Polanski ne s’était pas contenté de filmer une pièce de théâtre mais avait proposé une vraie mise en scène signifiante avec un cadrage, parfois étouffant, par une manière de placer sa caméra dans l’espace et de diviser cet espace au gré des clans qui se forment, par des gros plans ou des plongées ou contre-plongées qui révèlent toute la laideur de ses personnages. Si la mise en scène du « Prénom » n’est pas aussi inspirée, elle n’en est pas statique pour autant. Et tandis que dans « Carnage », tout n’est qu’amertume et cynisme, chacun n’agissant que sous un seul diktat, celui de l’égoïsme censé régir la vie de chacun, dans « Le prénom », il s’agit d’autre chose…
« Le Prénom » devient en effet finalement un révélateur qui va faire ressurgir les rancœurs de chacun. Celui-ci étant souvent un indice social ou même politique, il va faire éclater les préjugés sociaux et politiques que même des amis peuvent avoir entre eux et que Vincent prend plaisir à exagérer, par provocation. Les masques tombent alors. Dommage que celui de Vincent ne tombe jamais vraiment (son personnage et le film y auraient gagné en épaisseur) et que son arrogance et sa provocation ne soient là que pour faire tomber ceux des autres qui finalement n’en révèleront d’ailleurs pas beaucoup plus sur leurs réelles personnalités que ce que leur catégorisation initiale laissait supposer sur celles-ci, si ce ne sont quelques secrets. « Le Prénom » n’en est pas moins une satire sociale réjouissante aux dialogues ciselés qui, à n’en pas douter, déplaira à ceux qui fustigent le politiquement correct et en argueront plutôt que de s’y reconnaître.

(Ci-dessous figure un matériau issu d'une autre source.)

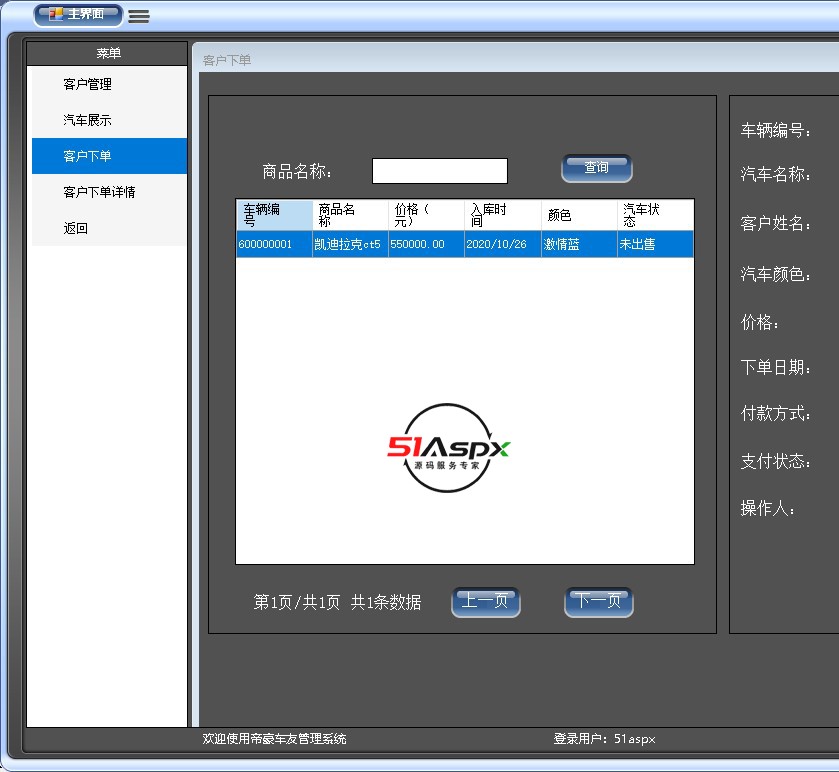The height and width of the screenshot is (772, 839).
Task: Click the 凯迪拉克ct5 cell in the table
Action: click(348, 244)
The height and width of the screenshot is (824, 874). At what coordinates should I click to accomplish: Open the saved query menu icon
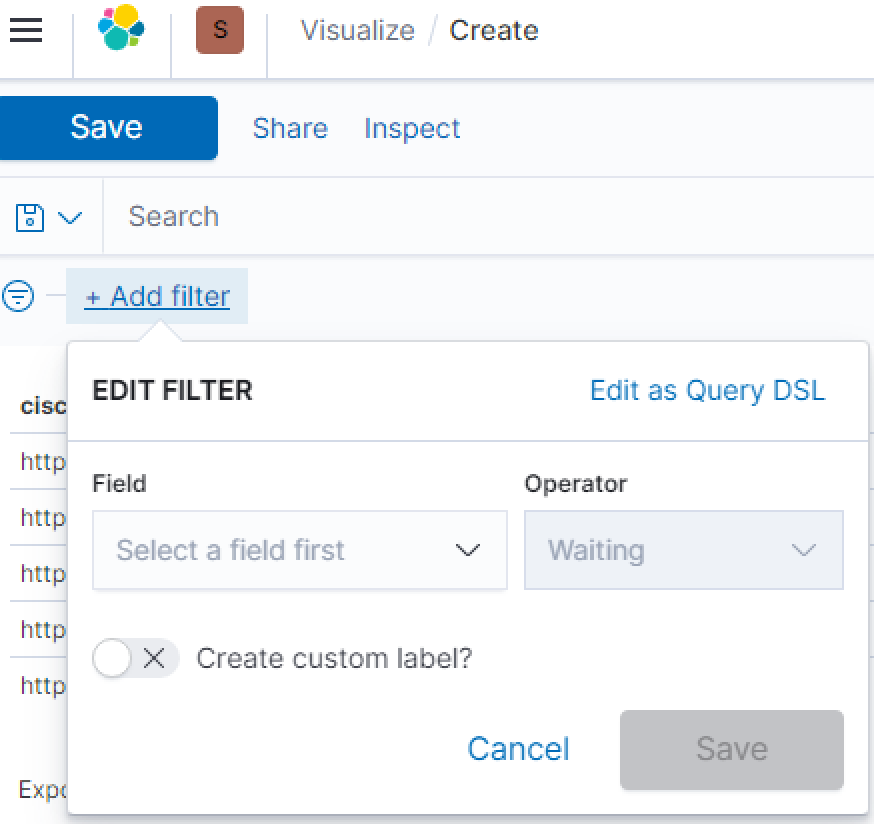pos(31,217)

Mention spéciale à Valérie Benguigui absolument irrésistible même si sa diatribe de femme/sœur/enfant mal aimée casse le rythme du film. Bruel est parfait en vieil enfant gâté, agent immobilier provocateur, sûr de lui, arrogant. Il avait déjà prouvé dans « Un secret » de Claude Miller à quel point il pouvait l’être. A défaut d’être un très grand film (ce qu’il n’a d’ailleurs pas la prétention d’être), « Le Prénom » est un très bon divertissement, gentiment cruel, d’une ironie finalement tendre malgré sa causticité à voir a fortiori en cette période électorale (le film sort entre les deux tours) dont il vous divertira tout en jouant avec les codes politiques et sociaux auxquels celle-ci nous cantonne parfois.
Commentaires
J'ai préféré ce film à "Carnage"... Je sais que ça ne doit pas être révélé dans les milieux autorisés (mais comme tu sais je m'en fiche). La situation de Carnage avait fini par me paraître artificielle, malgré l'excellence de l'interprétation. J'en ai eu assez de voir Kate et Kristoph quitter l'appart (à raison) à plusieurs reprises et y revenir sans cesse.
Ici, j'ai beaucoup ri mais pas seulement. Il y a de la gravité aussi j'ai trouvé. Chez Polanski c'était un jeu de massacre en règle. Et puis ici, les dialogues sont tellement bien écrits et réalistes que ça m'a évoqué plein de choses, de situations et de "vrais gens".
@Pascale: oui, c'est vrai que c'est plus réaliste que "Carnage", on peut facilement tous se reconnaître à un moment ou un autre. J'ai eu un vrai rejet pour la médiocrité des personnages de "Carnage". Et tant pis pour les milieux autorisés!
Pour ma part j'ai trouvé ce film absolument insupportable. J'ai enduré ce calvaire hystérique pendant les 1h45 que ça dure mais en sortant j'en avais presque des palpitations tellement ça m'a tapé sur les nerfs.